Speaking of Y Combinator, I visited Anybots, the cool robotics startup that shares a building in Mountain View with the startup incubator. Anybots founder Trevor Blackwell (who's also an investor in Y Combinator) related the story of the company's switch from building robots with remote-operated hands to its current focus on telepresence robots for white-collar workers. I'm trying to supplement more of my stories with short videos, and I was able to shoot a fun one at Anybots.
But the real theme for the week of September 20 turned out to be solar energy. I unpacked the business model at Recurve, a San Francisco company that may look from the outside like just another home energy-efficiency retrofitter, but which has built some pretty remarkable software to systematize home energy auditing and has big ambitions to work with utilities on large scale demand-reduction projects.
Then I tackled an interview I'd done back in August with Danny Kennedy, the former Greenpeace activist and executive who founded Oakland, CA-based Sungevity -- another company using software and the Internet to build a scalable business around home energy upgrades, photovoltaic panel installation in this case. I broke that interview into two parts, the first focusing on Sungevity's custom solar design software and the second on Kennedy's switch from environmental activism to energy entrepreneurship.
After driving past Box.net's cheeky billboard on U.S. 101 so many times, I had to visit the company and find out what makes the founders of this five-year-old startup feel they can compete with Microsoft in the area of enterprise file sharing and collaboration. CEO Aaron Levie told me why he's convinced that Microsoft SharePoint is a dinosaur and why today's workers want collaboration tools that are cheap, social, and cloud-based.
I also had the opportunity to write about Evri, which introduced a fleet of news apps for iPhone and Android that showcase the startup's semantic search technology, and nPario, which is using multi-platform behavioral targeting technology developed at Yahoo to help big clients like Electronic Arts pitch consumers when they're most likely to respond, whether that means putting an ad into a news site, a mobile app, a social online game, or a console game.

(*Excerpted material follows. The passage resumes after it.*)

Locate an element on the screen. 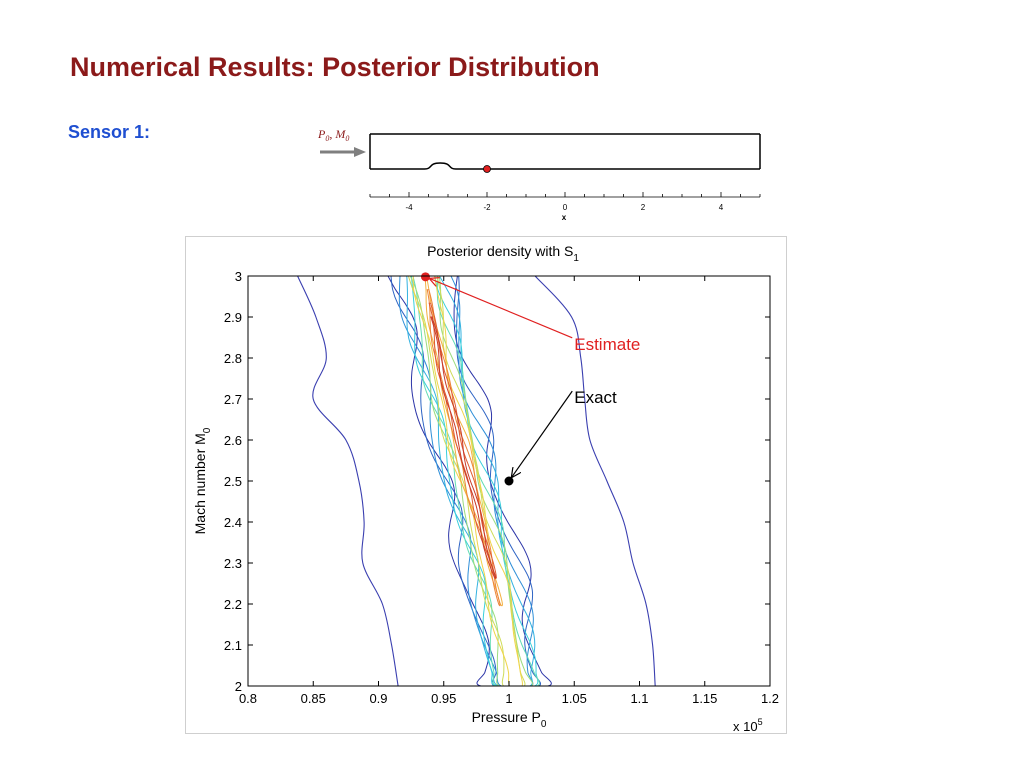 This screenshot has height=768, width=1024. x-tick-label: 0.8 is located at coordinates (248, 698).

I wrapped up September with a column arguing that it's time to stop arguing about whether New York, Boston, or Silicon Valley is the "best" place to be a tech entrepreneur. You may still need to make a pilgrimage to Mount Money or Sand Hill Road to raise your seed or Series A round, but thanks in part to telepresence and collaboration technology from companies like Box.net and Anybots, your workers can be anywhere. Distributed companies (and Xconomy is one) may actually have an advantage, since their operations and their situational awareness extend across time zones.
That's all for now -- enjoy your weekend and I'll send out another note like this one in a couple of weeks.